(Saved data entries)
>>>
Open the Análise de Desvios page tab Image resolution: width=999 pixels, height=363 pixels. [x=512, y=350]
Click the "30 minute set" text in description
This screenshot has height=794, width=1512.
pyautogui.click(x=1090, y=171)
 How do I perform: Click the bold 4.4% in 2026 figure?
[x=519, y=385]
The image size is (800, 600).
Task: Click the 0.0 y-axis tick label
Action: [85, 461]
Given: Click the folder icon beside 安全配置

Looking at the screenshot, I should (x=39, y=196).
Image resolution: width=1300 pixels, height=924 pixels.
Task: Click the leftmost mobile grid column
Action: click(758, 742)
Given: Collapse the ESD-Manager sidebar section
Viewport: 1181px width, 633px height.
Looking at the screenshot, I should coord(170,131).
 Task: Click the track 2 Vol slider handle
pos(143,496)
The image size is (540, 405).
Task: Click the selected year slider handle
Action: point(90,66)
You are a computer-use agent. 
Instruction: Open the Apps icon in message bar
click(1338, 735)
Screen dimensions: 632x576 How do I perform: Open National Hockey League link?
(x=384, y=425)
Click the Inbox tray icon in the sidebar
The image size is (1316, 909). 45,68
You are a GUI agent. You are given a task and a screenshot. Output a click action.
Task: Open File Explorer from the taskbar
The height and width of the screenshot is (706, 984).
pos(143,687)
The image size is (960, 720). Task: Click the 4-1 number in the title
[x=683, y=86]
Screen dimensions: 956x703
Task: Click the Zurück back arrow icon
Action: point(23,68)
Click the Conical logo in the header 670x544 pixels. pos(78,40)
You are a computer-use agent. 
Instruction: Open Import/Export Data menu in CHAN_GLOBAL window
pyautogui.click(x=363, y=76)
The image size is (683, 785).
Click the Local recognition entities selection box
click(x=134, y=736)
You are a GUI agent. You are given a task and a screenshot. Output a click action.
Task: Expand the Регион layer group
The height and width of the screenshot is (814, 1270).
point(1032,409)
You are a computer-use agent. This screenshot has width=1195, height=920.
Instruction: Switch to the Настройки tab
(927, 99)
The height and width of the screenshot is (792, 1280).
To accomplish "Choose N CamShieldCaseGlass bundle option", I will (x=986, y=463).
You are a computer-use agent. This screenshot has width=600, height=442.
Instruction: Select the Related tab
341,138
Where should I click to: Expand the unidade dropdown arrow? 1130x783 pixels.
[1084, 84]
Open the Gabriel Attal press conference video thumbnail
<<<
**Activity**
Every entry is to be printed exactly as given.

**Worked solution**
Open the Análise de Desvios page tab Image resolution: width=999 pixels, height=363 pixels. [x=512, y=350]
Click the "30 minute set" text in description
This screenshot has height=794, width=1512.
pyautogui.click(x=1090, y=171)
 How do I perform: Click the bold 4.4% in 2026 figure?
[x=519, y=385]
The image size is (800, 600).
Task: Click the 0.0 y-axis tick label
Action: [85, 461]
Given: Click the folder icon beside 安全配置

Looking at the screenshot, I should (x=39, y=196).
Image resolution: width=1300 pixels, height=924 pixels.
Task: Click the leftmost mobile grid column
Action: click(758, 742)
Given: Collapse the ESD-Manager sidebar section
Viewport: 1181px width, 633px height.
Looking at the screenshot, I should coord(170,131).
 Task: Click the track 2 Vol slider handle
pos(143,496)
The image size is (540, 405).
Task: Click the selected year slider handle
Action: point(90,66)
You are a computer-use agent. 
Instruction: Open the Apps icon in message bar
click(1338, 735)
Screen dimensions: 632x576 How do I perform: Open National Hockey League link?
(x=384, y=425)
Click the Inbox tray icon in the sidebar
The image size is (1316, 909). 45,68
You are a GUI agent. You are given a task and a screenshot. Output a click action.
Task: Open File Explorer from the taskbar
The height and width of the screenshot is (706, 984).
pos(143,687)
The image size is (960, 720). Task: Click the 4-1 number in the title
[x=683, y=86]
Screen dimensions: 956x703
Task: Click the Zurück back arrow icon
Action: point(23,68)
Click the Conical logo in the header 670x544 pixels. pos(78,40)
You are a computer-use agent. 
Instruction: Open Import/Export Data menu in CHAN_GLOBAL window
pyautogui.click(x=363, y=76)
The image size is (683, 785).
Click the Local recognition entities selection box
click(x=134, y=736)
You are a GUI agent. You are given a task and a screenshot. Output a click action.
Task: Expand the Регион layer group
The height and width of the screenshot is (814, 1270).
point(1032,409)
You are a computer-use agent. This screenshot has width=1195, height=920.
Instruction: Switch to the Настройки tab
(927, 99)
The height and width of the screenshot is (792, 1280).
To accomplish "Choose N CamShieldCaseGlass bundle option", I will (x=986, y=463).
You are a computer-use agent. This screenshot has width=600, height=442.
Instruction: Select the Related tab
341,138
Where should I click to: Expand the unidade dropdown arrow? 1130x783 pixels.
[1084, 84]
Open the Gabriel Attal press conference video thumbnail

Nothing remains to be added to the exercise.